パーキングメーターは59分以内にお金を入れれば問題なし?

パーキングメーターの利用

パーキングメーター

ことのあらましはある方のSNSでの投稿…。パーキングメーターを利用しお金を支払い、その場を離れたのですが、規定の時間を過ぎてしまったようなのです。

当初、300円(60分の代金)を支払っていたものの、15分超過したことにより、駐車違反ステッカーを貼られてしまいました。これだけであれば「運が悪かった」と諦めたでしょう。

しかし、隣に停まっていた車両が、この問題に火をつけることになります。その車両は、パーキングメーター対象内の白線内に自動車を止めて20数分が経過。ところが、料金を支払っていなかったのです。

料金を支払ったものの遅延して駐車違反ステッカーを貼られた方からすれば、そもそも料金を支払っていない、いわば「不法駐車状態」の車両にお咎めがないのは納得がいかなかったようです。

そこでオーナーは警察に問い合わせをします。すると衝撃の答えが!なんと、隣の車両は道交法上セーフ、現行の道路交通法では処分対象にならないとのことでした。

59分までは300円支払う必要は無いのか?

警察官

路上のパーキングスペースは、駐車して60分以内に300円を入れればOKであって、すぐに入れる必要はない。つまり、59分までは300円支払わないで駐車が可能なのです。

警察の見解としては、駐車してパーキングメーターを作動させない場合には道交違反になるものの、もしかしたら59分以内に入れるかもしれないので、その時点で違反と決めつけることができないとのこと。

60分以内なら、放置車両の対象となる違反に含まれていないため、いわゆる駐車違反にはならないのです。

実はかなり根深い問題です

縦列駐車

実はこの問題は、昔から裁判でさえ争われてきた話。警察の立場からすると、わざわざ裁判になるのは面倒なので、59分までは違反ステッカーを貼らない方針となっているようです。

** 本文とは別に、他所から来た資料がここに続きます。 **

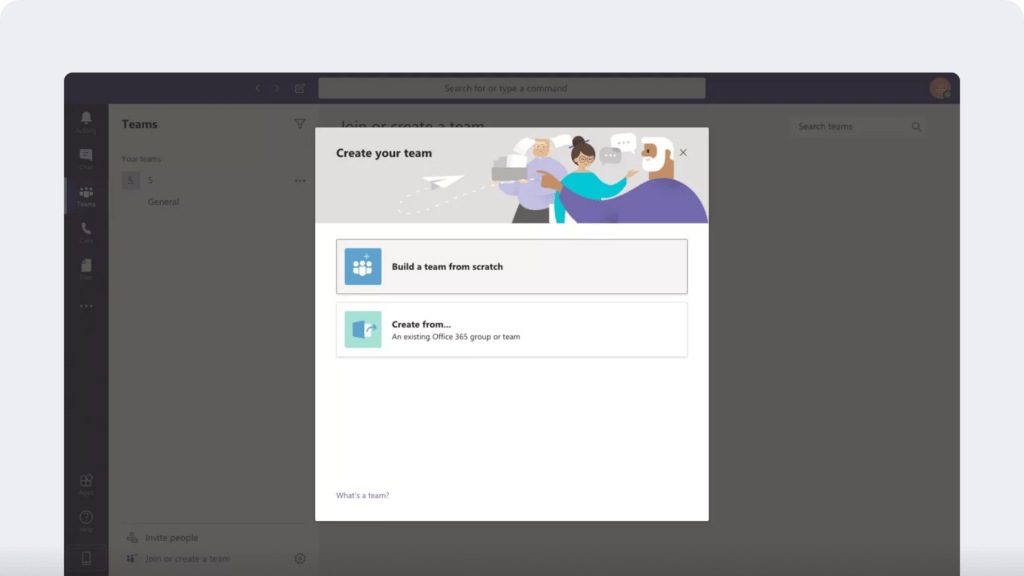
Task: Expand more apps ellipsis in left rail
Action: [86, 306]
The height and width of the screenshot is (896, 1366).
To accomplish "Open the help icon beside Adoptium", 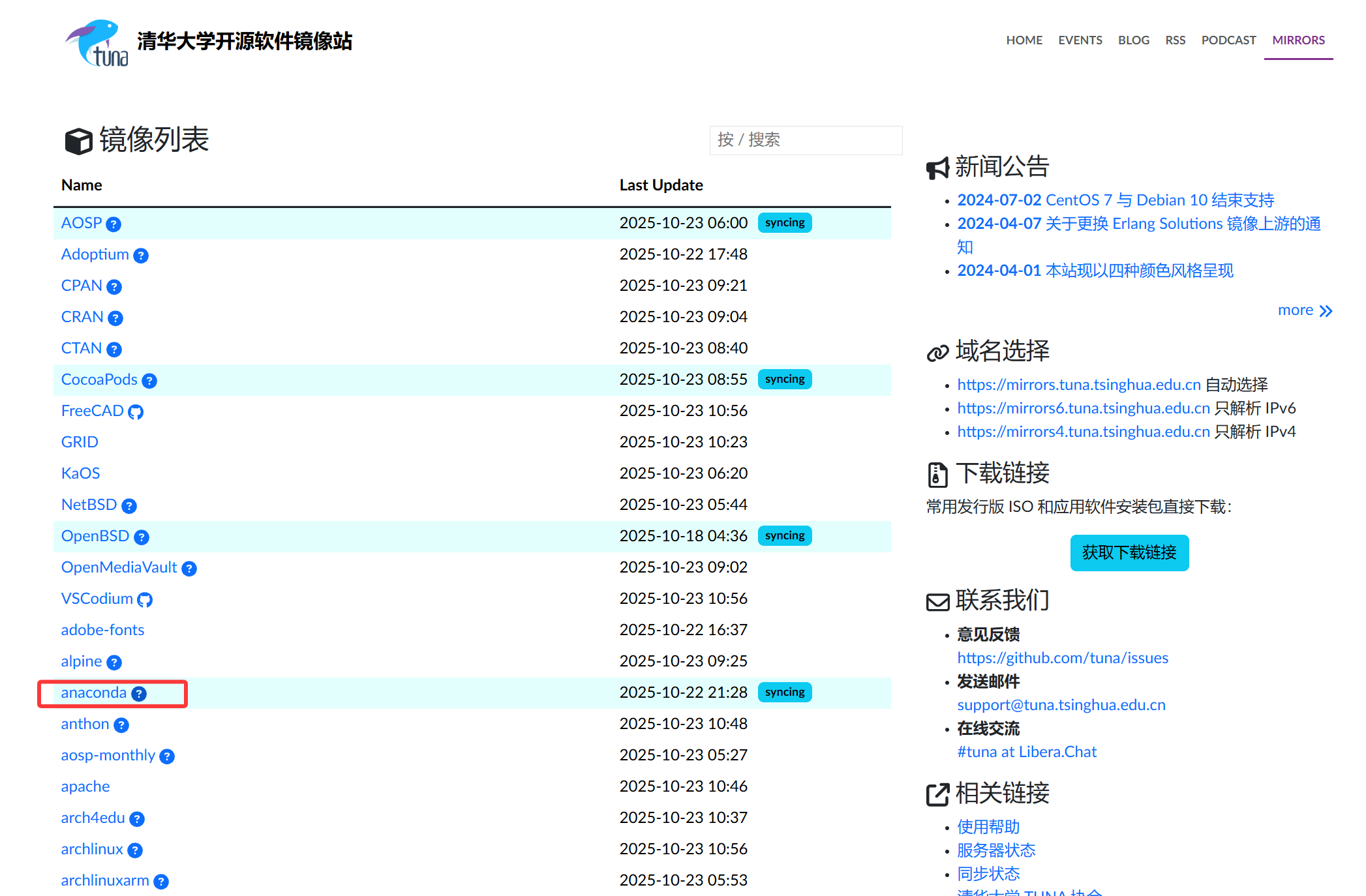I will point(141,256).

そもそも、法律では「ただちに運転することが出来ない状態にあるものを確認したうえで」違反ステッカーを車両に取り付けることが出来ます。つまり、ドライバーが「すぐにどけようとしていた」と言えば、そこはもう水掛け論にしかならないのです。

罰則は一応ある

59分以内であれば違反ステッカーではなく、「パーキングメーターを動かすように」との警告が貼られるだけです。違反ステッカーは貼られない以上、違反金を支払う義務は発生しないことになります。

一方、お金を払って時間をオーバーすれば、違反になります。パーキングメーターをすぐに動作しない場合には道交法119条にて、10万円以下の罰金に処されると明記されていますが、実際には”見つからなければ問題ない”となってしまっているのが現状です。

結局は警察の裁量次第になるのですが、「59分までは違反ステッカーは貼られない」「違反ステッカーが貼られていないので違反金を支払う義務が生じていない」ことを考えると、法律の歪といえますね。

「59分までは駐車料金を支払う必要がない」と考える人が多くなってしまうのも仕方がないのかもしれません。

ドライバーのモラル次第ではありますが、さすがにコインパーキングで入金するのがバカらしくなってしまうと感じる人も多いのではないでしょうか。